:: Rows on where targets appear ::
..........
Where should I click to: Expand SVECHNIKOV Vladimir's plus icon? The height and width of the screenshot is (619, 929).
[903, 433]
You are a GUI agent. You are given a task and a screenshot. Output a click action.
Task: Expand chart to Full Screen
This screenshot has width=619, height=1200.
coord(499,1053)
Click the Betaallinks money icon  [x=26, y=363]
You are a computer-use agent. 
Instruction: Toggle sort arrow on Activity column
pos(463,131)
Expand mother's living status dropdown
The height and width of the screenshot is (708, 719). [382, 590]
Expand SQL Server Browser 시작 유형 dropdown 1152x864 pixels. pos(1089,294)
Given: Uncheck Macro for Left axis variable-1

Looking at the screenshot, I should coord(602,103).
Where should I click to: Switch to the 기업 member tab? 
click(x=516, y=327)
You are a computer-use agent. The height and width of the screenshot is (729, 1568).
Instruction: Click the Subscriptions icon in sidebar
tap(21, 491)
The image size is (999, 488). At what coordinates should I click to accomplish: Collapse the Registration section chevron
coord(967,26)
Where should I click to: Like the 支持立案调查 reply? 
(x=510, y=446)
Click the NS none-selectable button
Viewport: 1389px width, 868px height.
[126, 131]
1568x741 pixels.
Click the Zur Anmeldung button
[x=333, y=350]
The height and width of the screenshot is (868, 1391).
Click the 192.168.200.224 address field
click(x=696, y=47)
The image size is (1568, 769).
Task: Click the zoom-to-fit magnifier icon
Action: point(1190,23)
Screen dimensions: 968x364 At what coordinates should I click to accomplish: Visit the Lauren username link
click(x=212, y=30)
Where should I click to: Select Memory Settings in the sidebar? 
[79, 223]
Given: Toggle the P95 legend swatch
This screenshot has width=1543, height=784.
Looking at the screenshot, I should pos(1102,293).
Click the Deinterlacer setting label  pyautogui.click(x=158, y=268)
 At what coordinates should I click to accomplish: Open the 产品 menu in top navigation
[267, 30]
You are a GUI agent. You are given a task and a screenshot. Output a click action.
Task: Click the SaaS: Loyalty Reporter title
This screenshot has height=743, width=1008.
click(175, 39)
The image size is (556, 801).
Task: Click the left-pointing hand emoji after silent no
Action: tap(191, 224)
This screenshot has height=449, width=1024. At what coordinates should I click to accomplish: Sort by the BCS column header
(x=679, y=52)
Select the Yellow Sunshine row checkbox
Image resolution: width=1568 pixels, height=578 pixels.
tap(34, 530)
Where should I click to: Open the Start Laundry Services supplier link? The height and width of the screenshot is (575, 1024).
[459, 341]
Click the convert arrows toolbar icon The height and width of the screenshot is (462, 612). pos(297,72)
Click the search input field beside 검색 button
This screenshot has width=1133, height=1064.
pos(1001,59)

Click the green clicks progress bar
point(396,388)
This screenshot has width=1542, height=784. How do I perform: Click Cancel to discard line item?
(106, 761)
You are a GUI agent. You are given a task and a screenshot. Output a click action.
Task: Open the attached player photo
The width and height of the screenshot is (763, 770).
..........
:: TASK INSTRUCTIONS ::
Print the records from the line containing "The image size is (999, 488)." down to the line containing "[x=333, y=350]", both lines included, reproducing each line verbatim.

:: EXERCISE RESPONSE ::
The image size is (999, 488). At what coordinates should I click to accomplish: Collapse the Registration section chevron
coord(967,26)
Where should I click to: Like the 支持立案调查 reply? 
(x=510, y=446)
Click the NS none-selectable button
Viewport: 1389px width, 868px height.
[126, 131]
1568x741 pixels.
Click the Zur Anmeldung button
[x=333, y=350]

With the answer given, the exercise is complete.